Performance Data - Animal:

There is no change to the Indication for Use (IFU) Statement of the subject Riptide™ Aspiration System in comparison to the legally marketed predicate device. The difference in technological characteristics do not raise questions of safety and effectiveness as demonstrated through non-clinical bench testing using well-established acceptable scientific methods.
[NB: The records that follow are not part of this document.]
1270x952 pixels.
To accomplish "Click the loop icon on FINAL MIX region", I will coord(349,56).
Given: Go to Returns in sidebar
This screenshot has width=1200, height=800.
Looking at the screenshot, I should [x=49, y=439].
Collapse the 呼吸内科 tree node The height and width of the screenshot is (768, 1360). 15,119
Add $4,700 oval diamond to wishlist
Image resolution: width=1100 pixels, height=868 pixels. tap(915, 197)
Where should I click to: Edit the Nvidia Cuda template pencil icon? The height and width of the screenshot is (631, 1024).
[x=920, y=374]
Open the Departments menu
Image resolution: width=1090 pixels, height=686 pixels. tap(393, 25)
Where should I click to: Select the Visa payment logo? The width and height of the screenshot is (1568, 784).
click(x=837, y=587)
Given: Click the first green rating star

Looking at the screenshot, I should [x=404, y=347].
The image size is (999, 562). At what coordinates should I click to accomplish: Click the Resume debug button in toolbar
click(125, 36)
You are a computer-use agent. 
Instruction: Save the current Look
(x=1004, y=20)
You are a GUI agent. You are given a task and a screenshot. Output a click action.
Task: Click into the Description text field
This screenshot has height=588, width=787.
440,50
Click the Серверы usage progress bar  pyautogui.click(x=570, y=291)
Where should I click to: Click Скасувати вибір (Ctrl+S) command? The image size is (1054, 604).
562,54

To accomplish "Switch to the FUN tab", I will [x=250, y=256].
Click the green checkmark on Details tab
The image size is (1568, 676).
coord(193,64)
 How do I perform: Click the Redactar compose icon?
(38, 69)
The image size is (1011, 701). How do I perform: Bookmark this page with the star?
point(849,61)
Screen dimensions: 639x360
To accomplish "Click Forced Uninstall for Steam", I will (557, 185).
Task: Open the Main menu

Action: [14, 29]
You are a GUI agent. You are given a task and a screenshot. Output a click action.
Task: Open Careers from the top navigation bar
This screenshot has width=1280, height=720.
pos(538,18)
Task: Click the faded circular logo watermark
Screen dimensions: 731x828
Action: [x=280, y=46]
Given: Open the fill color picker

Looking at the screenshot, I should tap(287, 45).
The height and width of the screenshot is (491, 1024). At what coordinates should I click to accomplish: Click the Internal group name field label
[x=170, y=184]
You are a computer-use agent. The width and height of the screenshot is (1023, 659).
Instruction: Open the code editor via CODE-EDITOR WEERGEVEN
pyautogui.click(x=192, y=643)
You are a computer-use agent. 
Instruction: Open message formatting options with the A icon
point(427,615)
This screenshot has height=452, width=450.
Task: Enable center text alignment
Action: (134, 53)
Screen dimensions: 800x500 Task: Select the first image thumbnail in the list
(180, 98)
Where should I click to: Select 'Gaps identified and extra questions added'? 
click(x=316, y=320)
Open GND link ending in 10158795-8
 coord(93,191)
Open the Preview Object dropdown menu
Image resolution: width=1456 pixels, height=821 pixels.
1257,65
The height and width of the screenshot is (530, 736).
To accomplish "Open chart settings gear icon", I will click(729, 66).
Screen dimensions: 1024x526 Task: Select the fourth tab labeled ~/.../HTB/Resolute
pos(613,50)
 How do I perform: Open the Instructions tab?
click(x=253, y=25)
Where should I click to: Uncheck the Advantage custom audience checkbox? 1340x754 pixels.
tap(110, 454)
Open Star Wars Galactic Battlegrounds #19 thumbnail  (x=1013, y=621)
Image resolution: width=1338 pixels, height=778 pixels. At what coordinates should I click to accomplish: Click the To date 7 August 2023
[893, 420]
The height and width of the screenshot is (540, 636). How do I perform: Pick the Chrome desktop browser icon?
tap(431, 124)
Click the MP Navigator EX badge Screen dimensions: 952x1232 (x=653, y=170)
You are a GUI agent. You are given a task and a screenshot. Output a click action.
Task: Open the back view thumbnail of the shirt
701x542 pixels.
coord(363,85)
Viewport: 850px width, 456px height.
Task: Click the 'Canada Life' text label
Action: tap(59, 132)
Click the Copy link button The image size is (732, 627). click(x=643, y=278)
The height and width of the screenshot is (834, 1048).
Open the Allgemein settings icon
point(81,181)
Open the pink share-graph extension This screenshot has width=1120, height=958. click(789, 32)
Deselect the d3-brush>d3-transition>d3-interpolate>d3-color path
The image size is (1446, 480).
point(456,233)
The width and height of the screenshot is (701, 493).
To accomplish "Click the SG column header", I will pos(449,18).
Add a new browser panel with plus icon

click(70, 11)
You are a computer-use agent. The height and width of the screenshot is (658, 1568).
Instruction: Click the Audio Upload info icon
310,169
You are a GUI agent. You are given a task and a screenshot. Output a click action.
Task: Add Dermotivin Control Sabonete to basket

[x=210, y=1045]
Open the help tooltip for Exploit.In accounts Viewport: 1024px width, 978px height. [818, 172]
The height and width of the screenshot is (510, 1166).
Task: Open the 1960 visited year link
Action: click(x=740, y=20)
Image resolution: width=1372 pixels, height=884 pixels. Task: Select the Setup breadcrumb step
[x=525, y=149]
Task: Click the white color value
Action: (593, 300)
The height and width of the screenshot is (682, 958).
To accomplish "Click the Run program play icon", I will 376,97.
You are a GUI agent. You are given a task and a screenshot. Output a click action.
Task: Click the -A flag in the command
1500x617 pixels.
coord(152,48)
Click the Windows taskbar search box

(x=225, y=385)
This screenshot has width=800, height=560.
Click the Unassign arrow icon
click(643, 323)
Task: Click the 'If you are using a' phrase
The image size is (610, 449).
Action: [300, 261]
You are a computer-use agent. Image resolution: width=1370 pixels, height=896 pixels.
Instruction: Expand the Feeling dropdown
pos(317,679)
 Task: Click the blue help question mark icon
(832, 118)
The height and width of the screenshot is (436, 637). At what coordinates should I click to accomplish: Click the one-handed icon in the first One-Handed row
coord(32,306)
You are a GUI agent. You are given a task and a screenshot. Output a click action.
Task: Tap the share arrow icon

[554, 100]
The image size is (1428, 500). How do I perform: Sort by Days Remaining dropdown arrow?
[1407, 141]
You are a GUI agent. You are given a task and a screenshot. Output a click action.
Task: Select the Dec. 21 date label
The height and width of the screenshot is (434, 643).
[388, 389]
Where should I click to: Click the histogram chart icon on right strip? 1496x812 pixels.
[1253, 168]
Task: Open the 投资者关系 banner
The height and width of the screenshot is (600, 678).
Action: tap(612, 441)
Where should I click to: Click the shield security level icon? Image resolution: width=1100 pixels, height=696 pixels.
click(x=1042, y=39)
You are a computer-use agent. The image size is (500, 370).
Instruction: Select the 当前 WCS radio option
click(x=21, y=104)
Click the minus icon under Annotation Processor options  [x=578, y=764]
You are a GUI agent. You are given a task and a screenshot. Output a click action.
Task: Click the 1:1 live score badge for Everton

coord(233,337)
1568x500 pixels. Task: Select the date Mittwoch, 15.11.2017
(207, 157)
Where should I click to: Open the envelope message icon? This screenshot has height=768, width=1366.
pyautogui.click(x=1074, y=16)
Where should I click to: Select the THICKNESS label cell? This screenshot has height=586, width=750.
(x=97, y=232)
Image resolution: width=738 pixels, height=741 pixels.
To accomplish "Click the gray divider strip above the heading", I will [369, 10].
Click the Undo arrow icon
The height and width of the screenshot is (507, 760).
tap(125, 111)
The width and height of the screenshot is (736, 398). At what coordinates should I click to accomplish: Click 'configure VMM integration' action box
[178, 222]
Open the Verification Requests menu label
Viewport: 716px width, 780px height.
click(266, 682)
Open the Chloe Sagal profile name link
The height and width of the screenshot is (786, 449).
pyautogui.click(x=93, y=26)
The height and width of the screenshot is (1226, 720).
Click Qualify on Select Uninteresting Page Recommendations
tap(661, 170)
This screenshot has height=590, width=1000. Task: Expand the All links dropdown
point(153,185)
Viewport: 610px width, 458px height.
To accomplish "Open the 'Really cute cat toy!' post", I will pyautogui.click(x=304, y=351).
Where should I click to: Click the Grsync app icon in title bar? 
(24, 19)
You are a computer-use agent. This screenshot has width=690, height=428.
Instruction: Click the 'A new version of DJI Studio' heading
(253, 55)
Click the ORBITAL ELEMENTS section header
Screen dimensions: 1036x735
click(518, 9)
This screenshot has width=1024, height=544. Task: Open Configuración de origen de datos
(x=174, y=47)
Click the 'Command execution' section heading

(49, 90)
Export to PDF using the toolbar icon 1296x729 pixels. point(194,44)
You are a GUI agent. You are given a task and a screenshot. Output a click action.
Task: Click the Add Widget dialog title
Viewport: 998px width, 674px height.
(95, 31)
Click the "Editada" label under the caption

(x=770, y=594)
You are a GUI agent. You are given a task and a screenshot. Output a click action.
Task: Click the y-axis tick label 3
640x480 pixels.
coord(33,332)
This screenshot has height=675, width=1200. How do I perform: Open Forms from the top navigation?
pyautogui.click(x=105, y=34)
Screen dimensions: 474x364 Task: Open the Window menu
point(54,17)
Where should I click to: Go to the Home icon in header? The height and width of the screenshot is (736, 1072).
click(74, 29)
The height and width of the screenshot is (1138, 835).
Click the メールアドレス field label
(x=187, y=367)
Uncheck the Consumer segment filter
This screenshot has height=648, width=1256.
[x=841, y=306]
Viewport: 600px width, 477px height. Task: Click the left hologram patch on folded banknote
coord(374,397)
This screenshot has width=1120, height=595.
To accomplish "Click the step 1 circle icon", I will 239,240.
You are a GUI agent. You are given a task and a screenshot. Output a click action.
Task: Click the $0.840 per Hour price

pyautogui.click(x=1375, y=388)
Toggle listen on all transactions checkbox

Performance Data - Clinical:

There is no change to the Indication for Use (IFU) Statement of the subject Riptide™ Aspiration System in comparison to the legally marketed predicate device. The difference in technological characteristics do not raise questions of safety and effectiveness as demonstrated through non-clinical bench testing using well-established acceptable scientific methods.

Conclusion:

There is no change to the Indication for Use (IFU) Statement of the subject Riptide™ Aspiration System in comparison to the legally marketed predicate device. In addition, the subject Riptide™ System is equivalent in terms of fundamental scientific technology in comparison to the legally marketed predicate device. The difference in technological characteristics does not raise new questions on the safety and effectiveness as demonstrated through non-clinical bench testing using well-established acceptable scientific methods. Therefore, the subject Riptide™ Aspiration System does not raise new questions of safety or efficacy based on comparison to the legally marketed predicate device. In conclusion, the results of the nonclinical testing performed and leveraged for the subject device support a determination of substantial equivalence by demonstrating that the device is at least as safe and effective as the legally marketed predicate device.